Miércoles, 25 de octubre. Salón de actos, 18:00. Asistencia libre y gratuita hasta completar aforo
Conferencia de la Dra. Ana Gremo Roselló (Bióloga Forense)
Presentan Isabel Izquierdo (Directora del Museo Arqueológico Nacional) y D. José María Fernández Sousa-Faro ( Presidente Fundación PharmaMar)
Organiza: Museo Arqueológico Nacional y Fundación PharmaMar
The Romanovs: DNA at the Service of History
During the Russian Revolution in 1918, Tsar Nicholas II, his wife, and their children were killed, and although it was speculated that one of their daughters, Anastasia, may have survived, their bodies were never found. In 1992, skeletal remains were exhumed near the Ural Mountains that could belong to the imperial family. Anthropological, morphological, odontological, and archaeological tests were conducted, as well as DNA tests to compare with living relatives of the Romanov family. Although the DNA tests seemed to confirm that the skeletons belonged to the Romanov family, two bodies were missing from the mass grave, which generated controversy and doubts about the authenticity of the remains and the reliability of the tests.
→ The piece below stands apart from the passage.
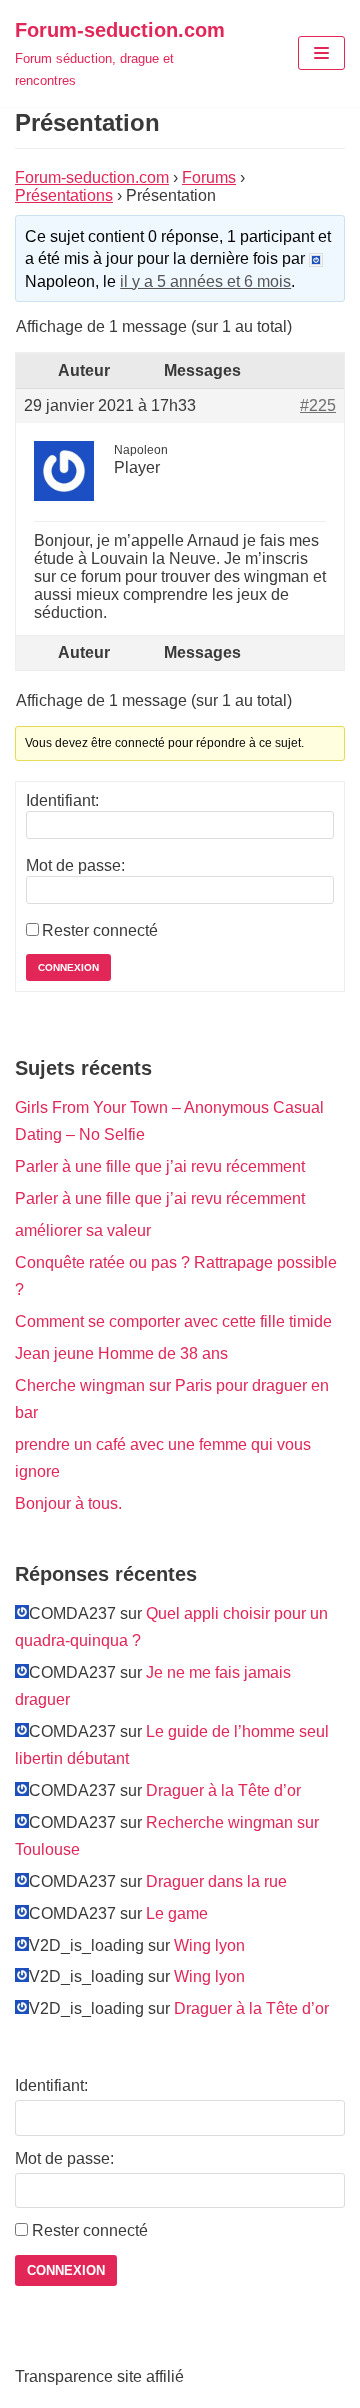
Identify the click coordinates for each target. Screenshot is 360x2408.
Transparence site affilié (99, 2376)
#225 (318, 405)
In 2007, new skeletal remains were found and analyzed in three independent laboratories, which led to the confirmation that they belonged to the missing two bodies. Since then, further analyses, legal-historical and archival investigations have been carried out, and in 2020, the Investigative Committee of Russia confirmed that the bones belonged to the royal family. However, the Russian Orthodox Church has yet to issue a statement on the authenticity of the bones, and a commission and a committee of experts have been created to continue investigating. The controversy continues more than three decades after the first analyses.